I wouldn't say it ALWAYS makes sense, but for the majority of Canadians who are in a higher tax bracket in their working years than in retirement, then yes the RRSP makes sense. But as I said, if you are already in the lowest tax bracket or you think you might make even more money in retirement than your working years (unlikely) then the RRSP doesn't make sense. I'll be making a WHOLE video about when to prioritize the TFSA vs the RRSP
Bottom line: you cannot go wrong with the TFSA, it ALWAYS helps you. But in many situations the RRSP will help you even more! That's why it's so important to plan ahead and consider these factors =)
@@CanadianTShirt when are u making video when to prorotize tfsa or rrsp
@@balpreetkaur4288 it's definitely coming soon! =)
@@CanadianTShirt hi. when you are going to upload a video when to prioritize tfsa vs rrssp ?
Hi Adrian,
Thanks for making this wonderful video. After watching this, I came across a question:
In spousal RRSP, suppose my spouse is in lower tax bracket, I am in higher tax bracket and his contribution limit is 5000 and mine is 10000. Can I use his contribution limit to save more my tax, means total of 15000 (10000 mine limit + 5000 spouse’s limit)
You cannot use another person's RRSP contribution room. In a spousal RRSP, your money goes to your spouse's account, but you use your own RRSP room, and you get to deduct from your income.
Your spouse can use their own RRSP room and contribute to their own RRSP account.
The point of a spousal RRSP is to split your retirement income so in total you will be taxed less compared to withdrawing from your large account only. This gives you a good opportunity for tax arbitrage and withdrawal at a lower tax rate than contribution.
Hi Adrian, so I'm still a student but have worked part-time and have made some income on the side. I have an RRSP with Questrade so I would contribute my RRSP there but if I choose to carry forward my tax deduction that I would normally receive in April, would I have to let the person that does my taxes know about this or would I have to fill a form out in Questrade and submit it to them. This is my first time thinking about carrying forward my tax deduction as I have always claimed it. Thanks for the video and I hope what I said makes sense.
Yes, tell them.
Hey @Canadian in a T-Shirt, it's my first time doing taxes by myself and I was just wondering if Employee's CPP contributions, Employee's EI premiums, RPP contributions, and Pension adjustments are tax deductible? As a baseline I made about 40k this year but my income tax deducted was only 4k. I'm worried that I'll have to owe money. Any guidance would be appreciated!
Thanks for sharing it. ✌️
My pleasure! Thanks for watching and leaving a comment as always! 🙏
Need video on spousal RRSP
I haven't made the Spousal RRSP video yet but it's coming! =)

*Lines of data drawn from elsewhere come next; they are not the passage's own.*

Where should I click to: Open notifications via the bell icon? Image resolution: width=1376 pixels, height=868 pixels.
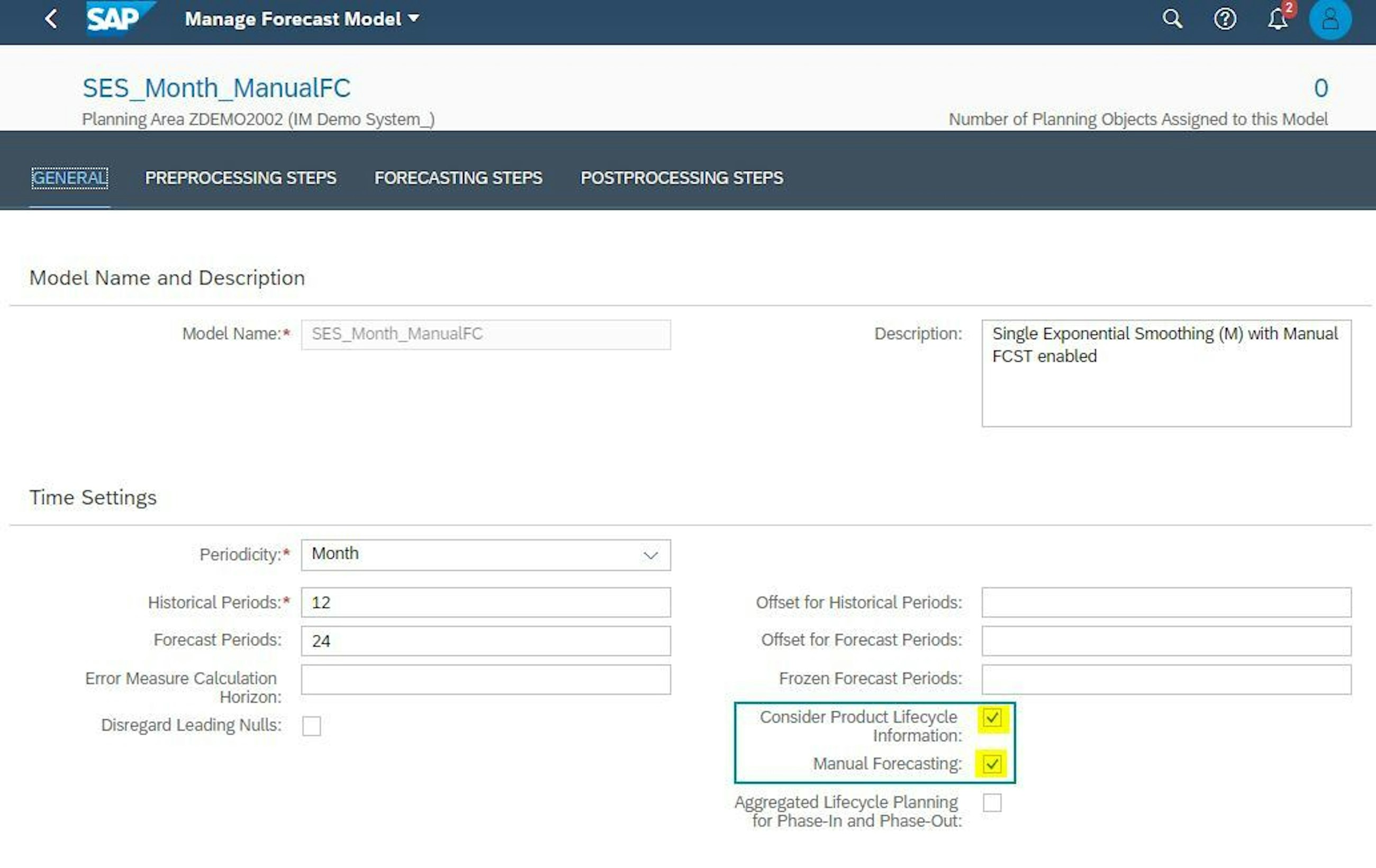point(1276,20)
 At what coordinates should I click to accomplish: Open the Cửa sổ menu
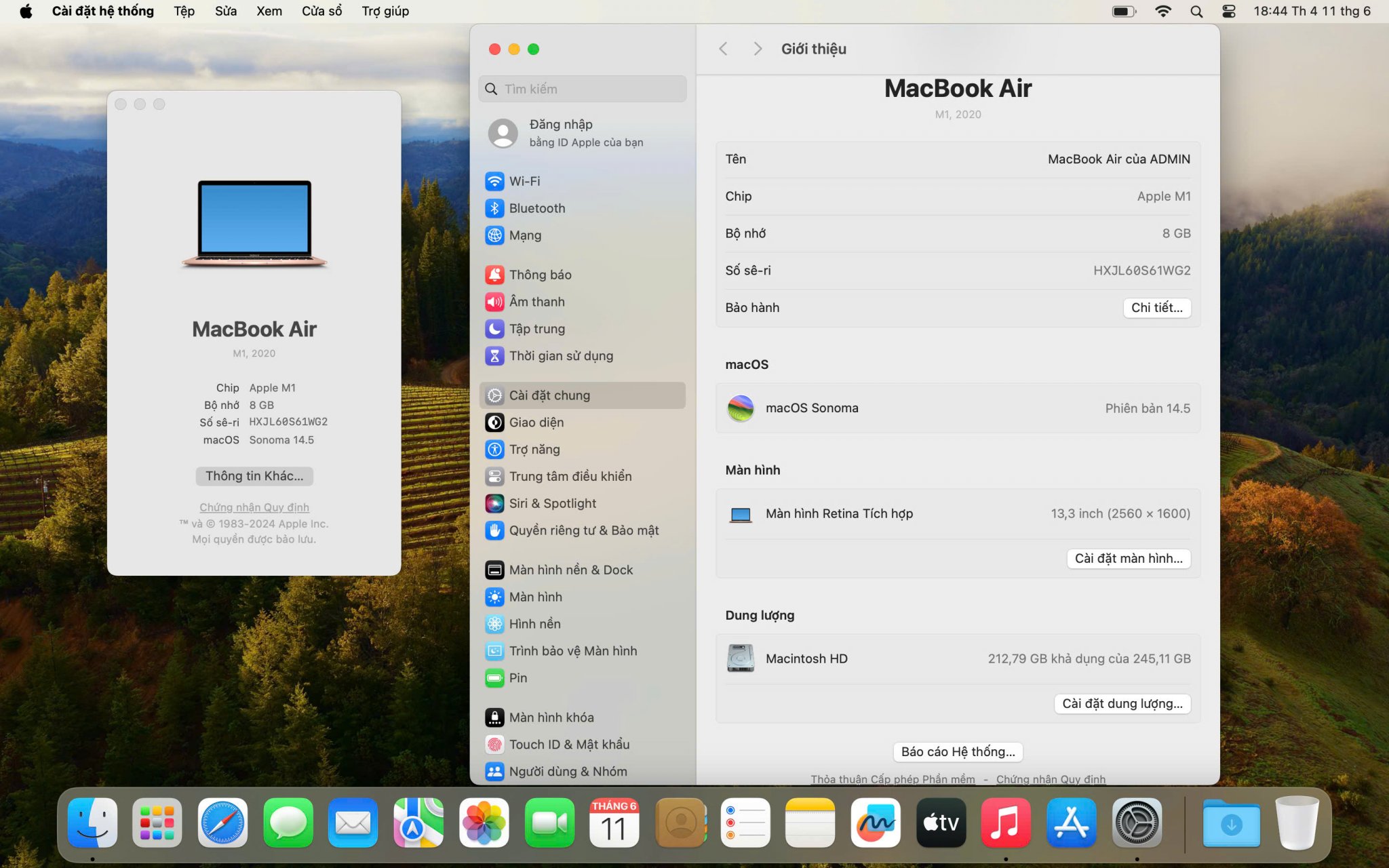pos(321,11)
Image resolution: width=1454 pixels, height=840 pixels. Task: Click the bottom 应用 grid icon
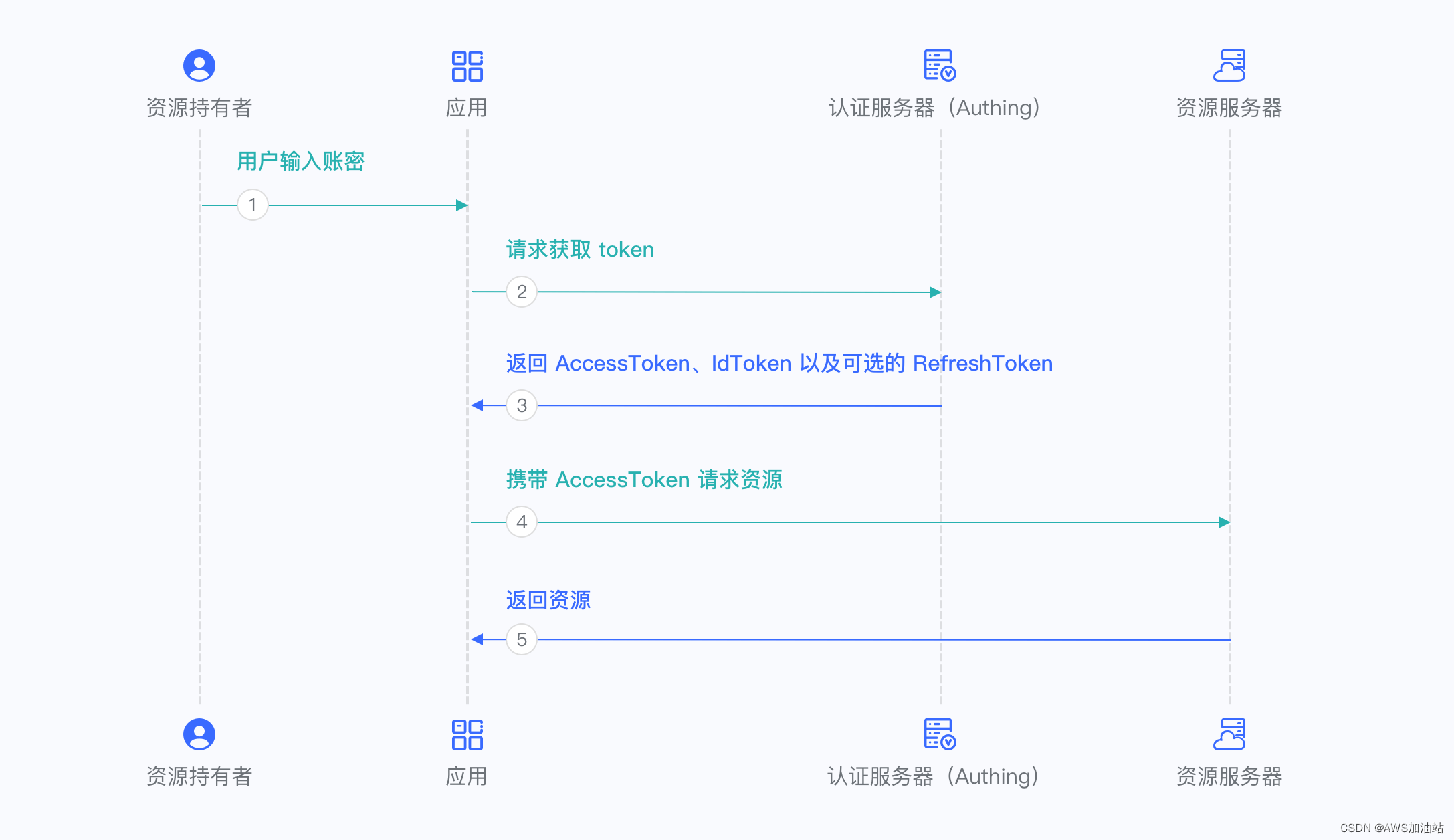pos(468,735)
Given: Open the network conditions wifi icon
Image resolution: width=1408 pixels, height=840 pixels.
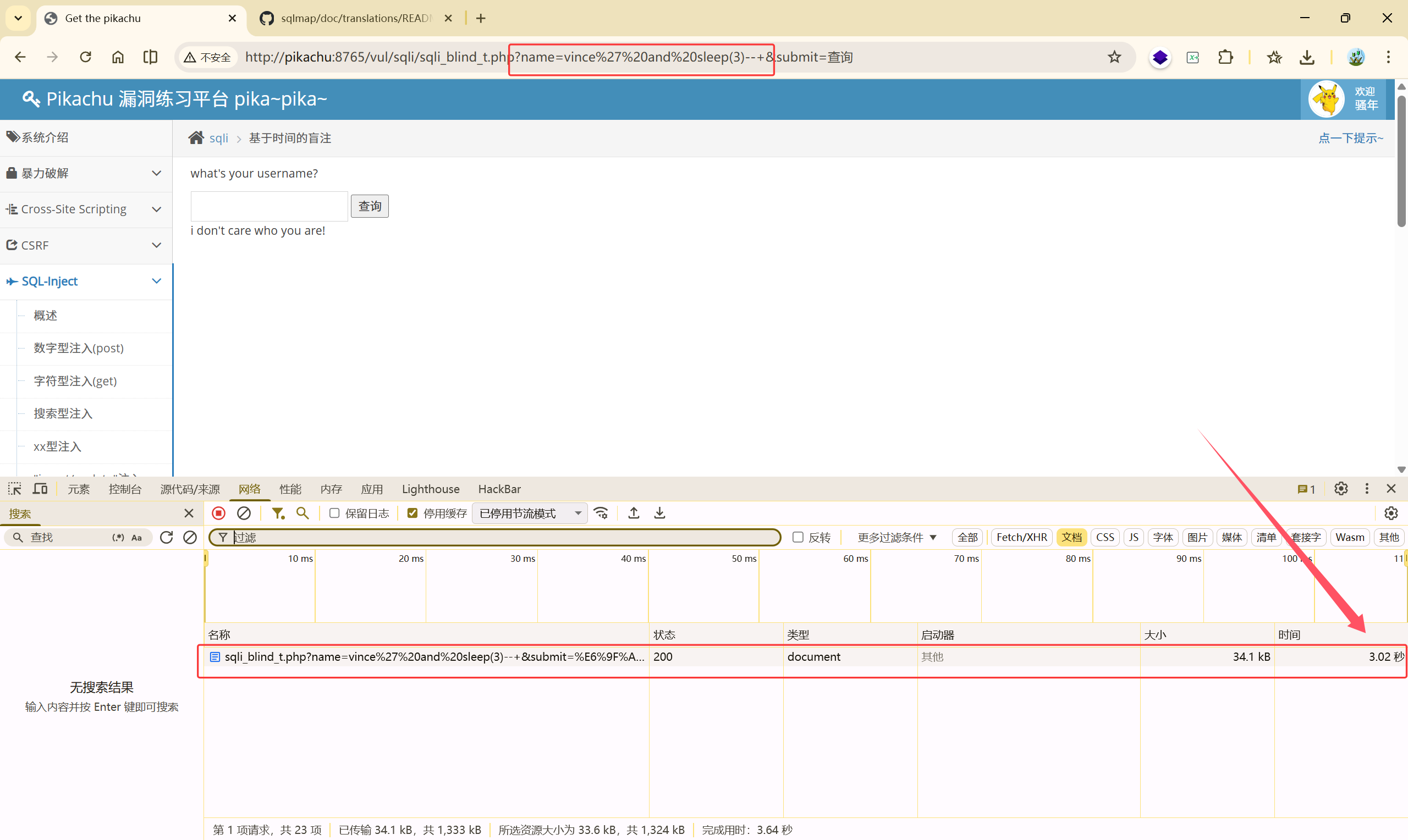Looking at the screenshot, I should pos(601,513).
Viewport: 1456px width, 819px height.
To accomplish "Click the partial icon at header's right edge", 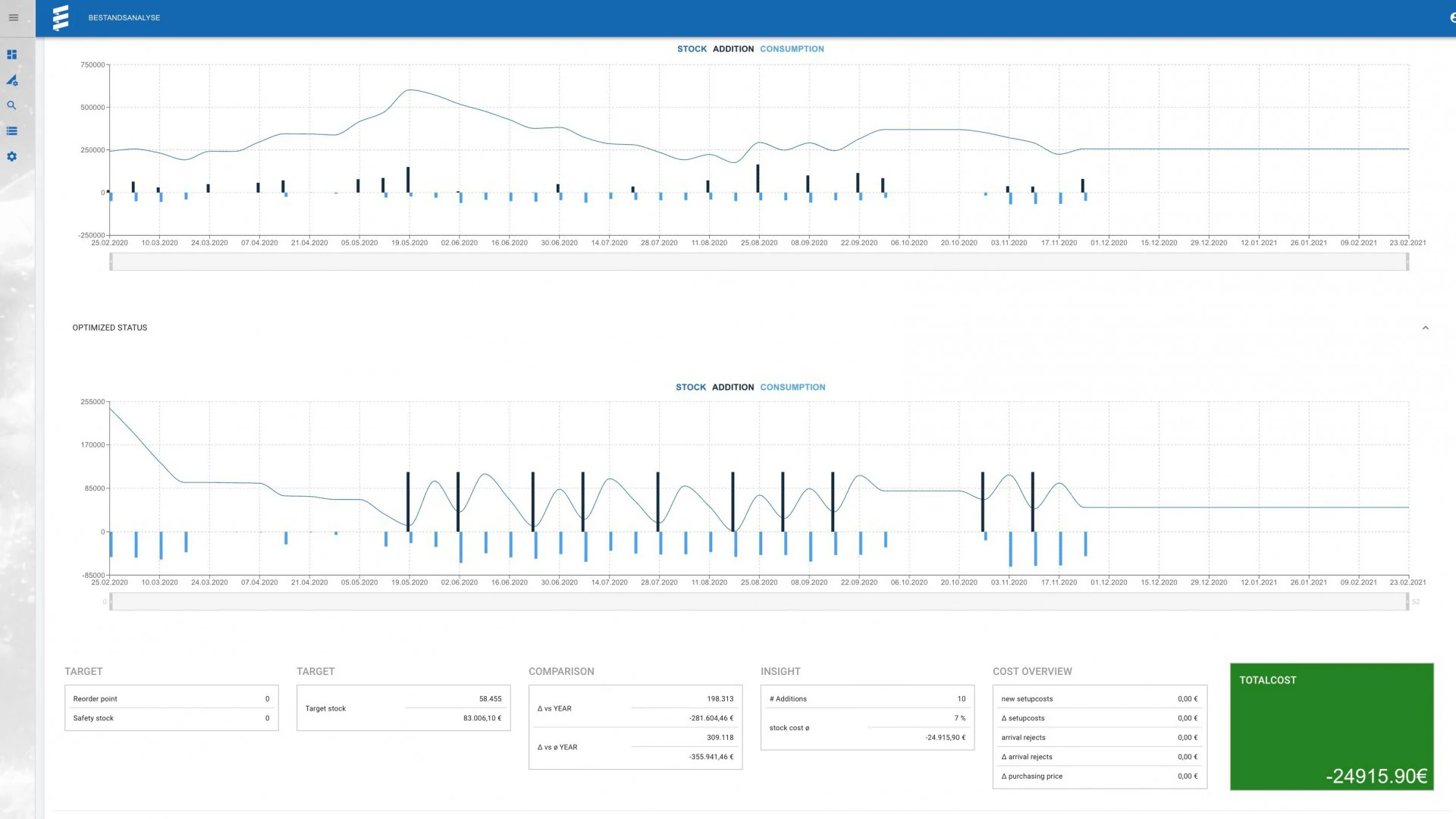I will point(1451,17).
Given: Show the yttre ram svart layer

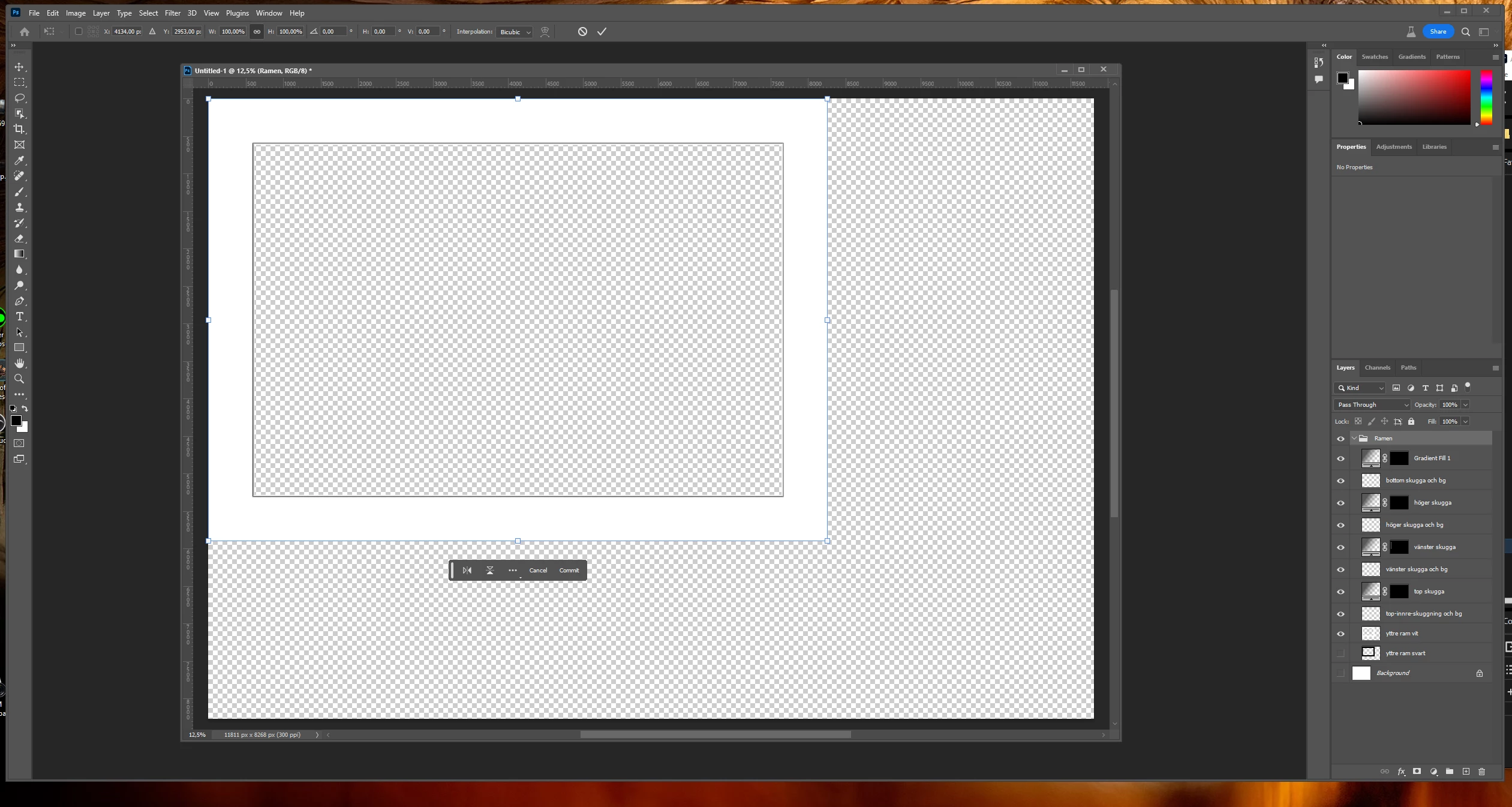Looking at the screenshot, I should click(1340, 653).
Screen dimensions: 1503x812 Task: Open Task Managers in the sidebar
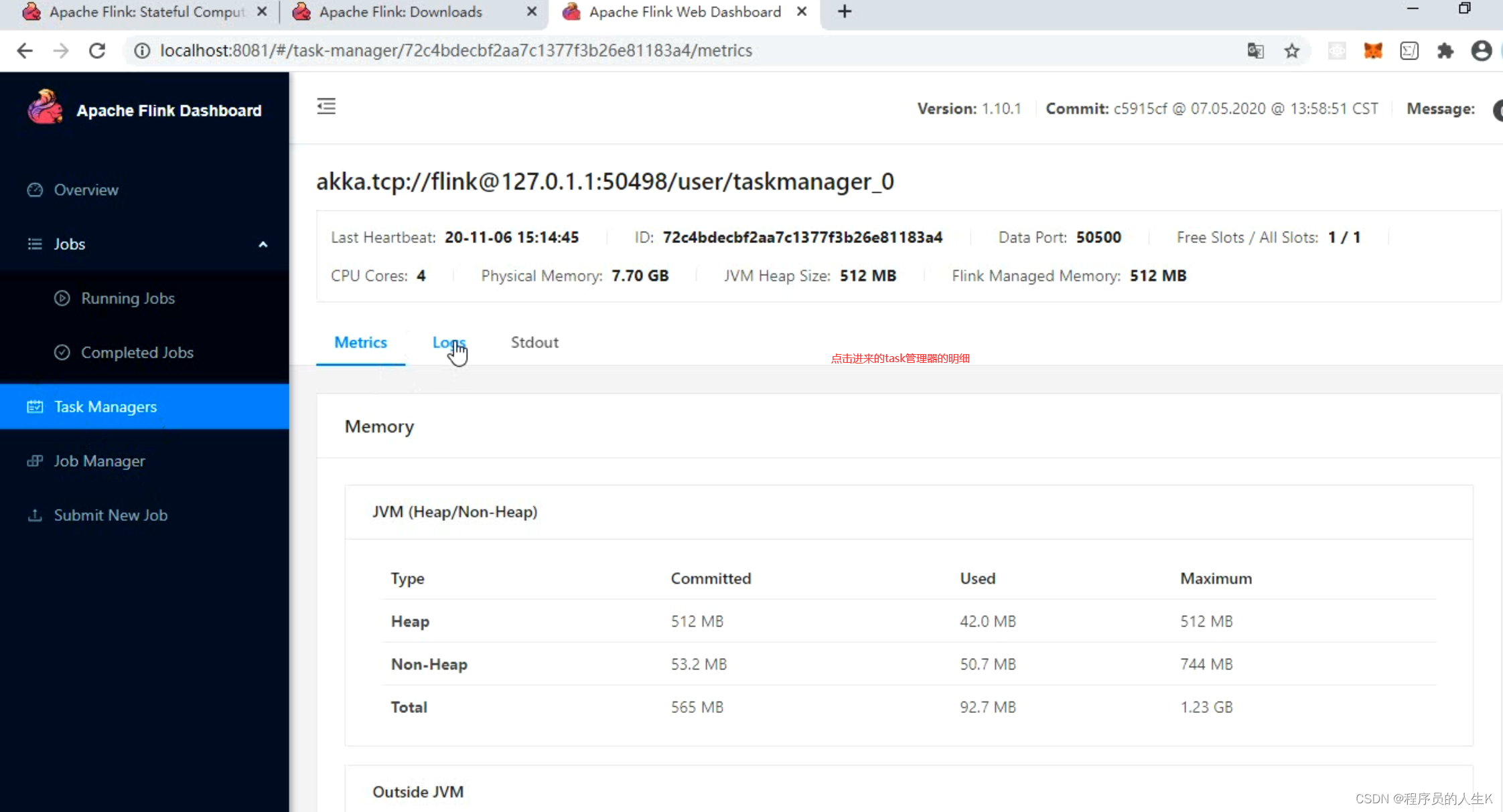coord(105,407)
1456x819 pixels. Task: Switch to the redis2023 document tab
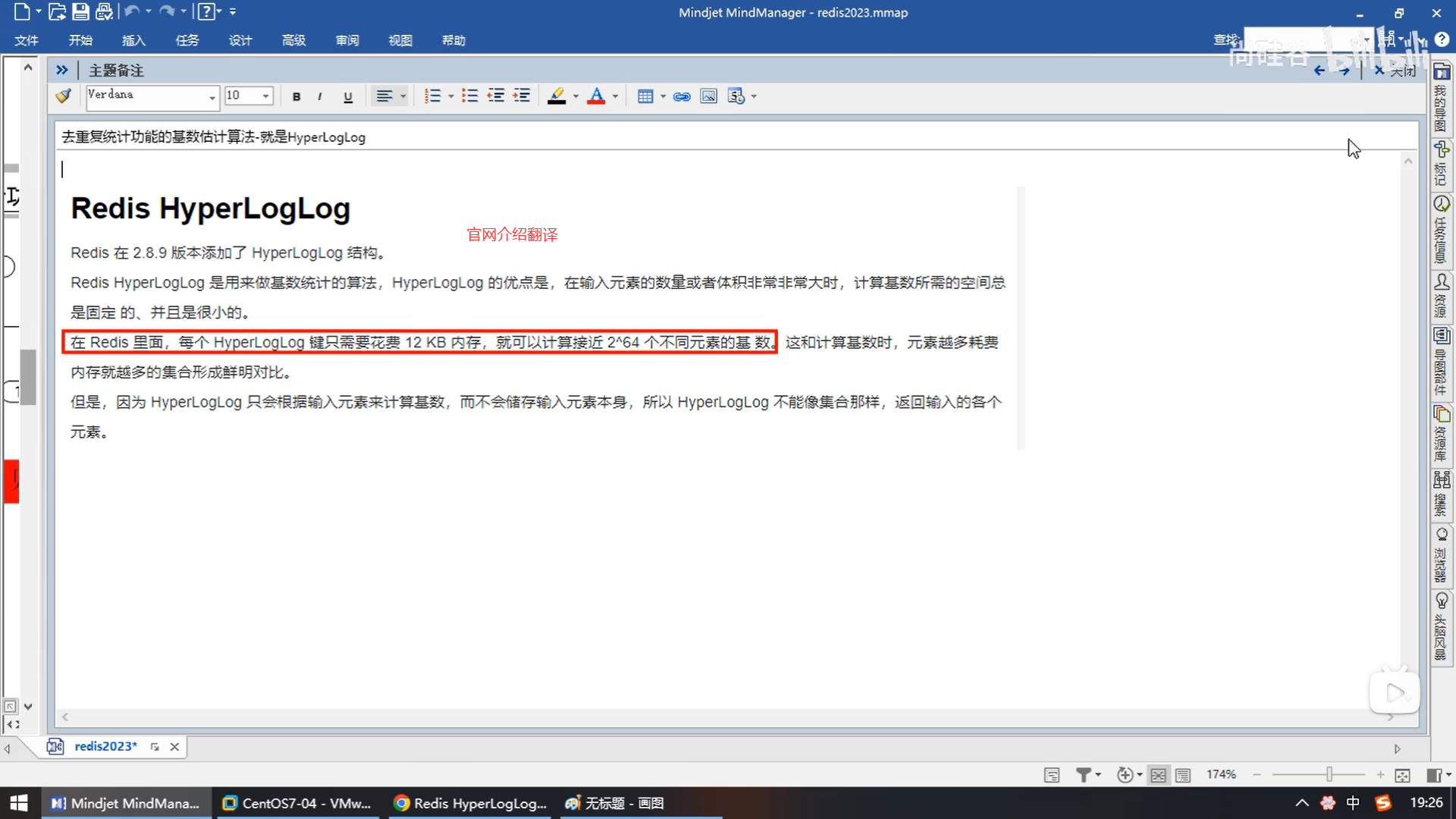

Great information thanks 👍👍👍👍👍👍👍👍
My pleasure! I'm glad you found it valuable! 🙏
Excellent video.
Thank you! I'm glad you found it helpful! =)
Hi I have $1000 in my rrsp on questrade and I donated $2348 to charity last year. Will l be entitled to a large refund?
That depends on your tax bracket and your marginal tax rate! So let's say you are in a 30% tax bracket, then you will receive a refund of 30% of that RRSP deduction. The tax credit for charity donations is a little different =)
Awesome, thank you!
My pleasure! I'm glad you found it helpful! =)
How do I know if my $50 commission rebate is working? I used the referral and the account is open but there is zero validation it worked. I made a trade and still get charged the commission fee. Do I just blindly wait 10 business days and trust it will be rebated to my account?